Sunnyvale isn’t lacking in the ethnic cuisine department, not exactly. With its own Koreatown and seemingly more Indian restaurants than fast-food joints, this Silicon Valley gem boasts plenty of dining options to satisfy its diverse population. Perhaps the hub of Sunnyvale’s dining culture is historic Murphy Street: a narrow block of restaurants offering everything from Italian food and Halal cuisine to fondue and Irish pubs. Nestled in the center of it all is DishDash, a Mediterranean treasure known by all who live within a 5-mile radius.
DishDash offers shawarma wraps and tender kebabs of beef, lamb, and chicken, making a science of perfecting the various marinades and rubs. For more adventurous diners, however, awaits a plethora of unique regional Mediterranean plates.
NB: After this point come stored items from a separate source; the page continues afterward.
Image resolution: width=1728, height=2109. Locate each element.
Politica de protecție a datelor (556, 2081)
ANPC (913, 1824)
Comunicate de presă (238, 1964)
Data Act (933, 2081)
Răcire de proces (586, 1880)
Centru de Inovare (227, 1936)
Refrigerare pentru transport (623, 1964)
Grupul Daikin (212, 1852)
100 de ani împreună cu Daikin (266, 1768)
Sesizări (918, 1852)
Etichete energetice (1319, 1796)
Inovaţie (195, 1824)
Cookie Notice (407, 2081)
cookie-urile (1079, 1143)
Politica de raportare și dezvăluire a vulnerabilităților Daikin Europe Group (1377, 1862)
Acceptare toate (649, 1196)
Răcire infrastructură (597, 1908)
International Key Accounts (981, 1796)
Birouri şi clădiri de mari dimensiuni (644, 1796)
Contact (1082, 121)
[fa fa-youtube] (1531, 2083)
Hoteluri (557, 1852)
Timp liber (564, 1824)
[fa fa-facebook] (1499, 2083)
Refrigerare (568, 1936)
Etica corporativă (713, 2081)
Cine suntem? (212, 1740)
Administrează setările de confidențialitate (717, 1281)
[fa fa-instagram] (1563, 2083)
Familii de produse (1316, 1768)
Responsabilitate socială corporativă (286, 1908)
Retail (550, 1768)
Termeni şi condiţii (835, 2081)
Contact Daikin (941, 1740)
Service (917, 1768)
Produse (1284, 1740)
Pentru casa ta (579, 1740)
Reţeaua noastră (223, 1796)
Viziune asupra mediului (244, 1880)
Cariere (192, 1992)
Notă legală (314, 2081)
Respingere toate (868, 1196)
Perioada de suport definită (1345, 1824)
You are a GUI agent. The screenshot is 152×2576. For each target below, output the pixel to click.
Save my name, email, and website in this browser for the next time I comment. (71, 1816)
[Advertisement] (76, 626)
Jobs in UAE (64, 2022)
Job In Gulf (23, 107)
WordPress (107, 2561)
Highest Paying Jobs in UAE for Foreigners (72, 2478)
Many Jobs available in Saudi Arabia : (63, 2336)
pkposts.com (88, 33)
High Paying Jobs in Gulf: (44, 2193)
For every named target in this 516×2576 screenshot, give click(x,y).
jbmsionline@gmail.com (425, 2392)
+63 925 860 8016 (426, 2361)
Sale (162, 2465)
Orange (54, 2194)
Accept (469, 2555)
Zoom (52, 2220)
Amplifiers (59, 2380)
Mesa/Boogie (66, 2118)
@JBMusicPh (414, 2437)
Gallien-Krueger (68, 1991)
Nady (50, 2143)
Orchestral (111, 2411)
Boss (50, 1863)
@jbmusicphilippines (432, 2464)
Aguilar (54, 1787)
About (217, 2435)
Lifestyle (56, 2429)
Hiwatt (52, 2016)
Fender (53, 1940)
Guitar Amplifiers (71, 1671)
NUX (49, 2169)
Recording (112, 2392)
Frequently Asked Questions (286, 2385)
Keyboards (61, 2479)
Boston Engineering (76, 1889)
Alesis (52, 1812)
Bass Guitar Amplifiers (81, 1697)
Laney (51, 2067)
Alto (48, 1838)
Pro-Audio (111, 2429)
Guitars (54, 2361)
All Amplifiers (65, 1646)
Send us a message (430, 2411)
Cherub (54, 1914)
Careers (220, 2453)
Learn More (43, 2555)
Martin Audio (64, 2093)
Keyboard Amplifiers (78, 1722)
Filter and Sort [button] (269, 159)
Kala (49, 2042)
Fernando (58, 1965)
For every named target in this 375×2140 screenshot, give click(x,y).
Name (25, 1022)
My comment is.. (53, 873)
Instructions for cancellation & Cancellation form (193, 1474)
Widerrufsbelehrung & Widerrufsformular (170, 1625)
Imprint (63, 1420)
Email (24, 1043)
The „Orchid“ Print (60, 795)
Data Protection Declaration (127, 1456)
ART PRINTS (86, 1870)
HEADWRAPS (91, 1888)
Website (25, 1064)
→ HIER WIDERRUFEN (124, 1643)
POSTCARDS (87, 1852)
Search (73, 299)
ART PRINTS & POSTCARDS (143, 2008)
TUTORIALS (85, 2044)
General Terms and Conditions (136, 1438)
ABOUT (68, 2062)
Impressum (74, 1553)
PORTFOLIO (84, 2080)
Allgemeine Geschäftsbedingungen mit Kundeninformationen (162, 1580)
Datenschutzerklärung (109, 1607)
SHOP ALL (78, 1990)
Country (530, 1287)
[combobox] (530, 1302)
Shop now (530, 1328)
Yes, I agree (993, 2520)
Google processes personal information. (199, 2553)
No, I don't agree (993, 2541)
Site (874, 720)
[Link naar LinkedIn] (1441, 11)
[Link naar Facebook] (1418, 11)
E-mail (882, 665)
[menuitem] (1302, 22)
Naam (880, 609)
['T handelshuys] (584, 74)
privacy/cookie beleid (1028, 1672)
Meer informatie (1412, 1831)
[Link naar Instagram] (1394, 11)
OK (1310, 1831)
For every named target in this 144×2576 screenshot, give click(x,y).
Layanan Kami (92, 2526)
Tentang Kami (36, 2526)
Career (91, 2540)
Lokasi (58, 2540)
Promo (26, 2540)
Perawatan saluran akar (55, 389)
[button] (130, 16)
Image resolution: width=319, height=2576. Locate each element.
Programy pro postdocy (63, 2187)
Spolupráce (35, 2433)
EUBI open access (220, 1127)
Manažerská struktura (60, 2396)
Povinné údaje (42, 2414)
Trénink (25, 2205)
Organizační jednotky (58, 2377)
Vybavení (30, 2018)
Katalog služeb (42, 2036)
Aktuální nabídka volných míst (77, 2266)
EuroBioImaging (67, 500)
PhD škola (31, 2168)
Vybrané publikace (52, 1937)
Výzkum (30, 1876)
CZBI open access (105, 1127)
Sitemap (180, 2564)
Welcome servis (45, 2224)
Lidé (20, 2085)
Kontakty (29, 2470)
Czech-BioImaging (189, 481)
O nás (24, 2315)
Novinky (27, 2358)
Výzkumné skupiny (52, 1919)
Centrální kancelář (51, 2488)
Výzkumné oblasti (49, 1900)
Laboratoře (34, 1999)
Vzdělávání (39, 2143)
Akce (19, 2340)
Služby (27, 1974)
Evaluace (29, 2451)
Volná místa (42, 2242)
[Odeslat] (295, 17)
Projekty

There’s the Palestinian Beriani Dajaj, a dish of marinated chicken breast under fluffy, subtle saffron rice and served with a delectable stew of golden raisins, chickpeas, and slivered almonds in a sweet, warm dry yogurt sauce. Then there’s the M’shakaleh, an Indian-inspired vegetable trifle of sorts with layers of mushrooms, grilled eggplant, tomatoes and rice in a yogurt-tomato sauce and a hint of curry powder. The Mansaf, however, seems to be the crowd favorite by the narrowest of margins as well the house specialty: a nomadic Jordanian entree of impeccably tender lamb, cooked in yogurt and topped with rice and roasted almonds.
While each item on DishDash’s entree menu shines on its own, the appetizers shouldn’t be missed. From the classic tabouli, falafel, and babaganoush to more unique offerings like rihan, fatayer, and gambari, DishDash has a wide variety of hot and cold starters to satisfy even the pickiest of eaters. My favorite? The lamb shawarma, served on a bed of perfectly-creamy hummus, although the maza platter is always tempting.
Following the pattern set by the dinner menu, dessert offers the usual, expected Mediterranean options of assorted baklava or yogurt gelato, as well as more unique items like a nutty pudding called M’Halabieh and a light, cheese-filled filodough dish sweetened by an accompanying rosewater syrup. And like the rest of the menu, these more unusual dishes are the most popular ones, the plates that have diners eliciting moans of delight and grumbling something about making a trip to the Middle East. DishDash is a true stand-out in the world of Mediterranean cuisine, the unreachable standard by which comparison is made for other restaurants or similar dishes. From top to bottom, start to end, patrons can expect a delicious meal that they’ll look back upon fondly for quite some time.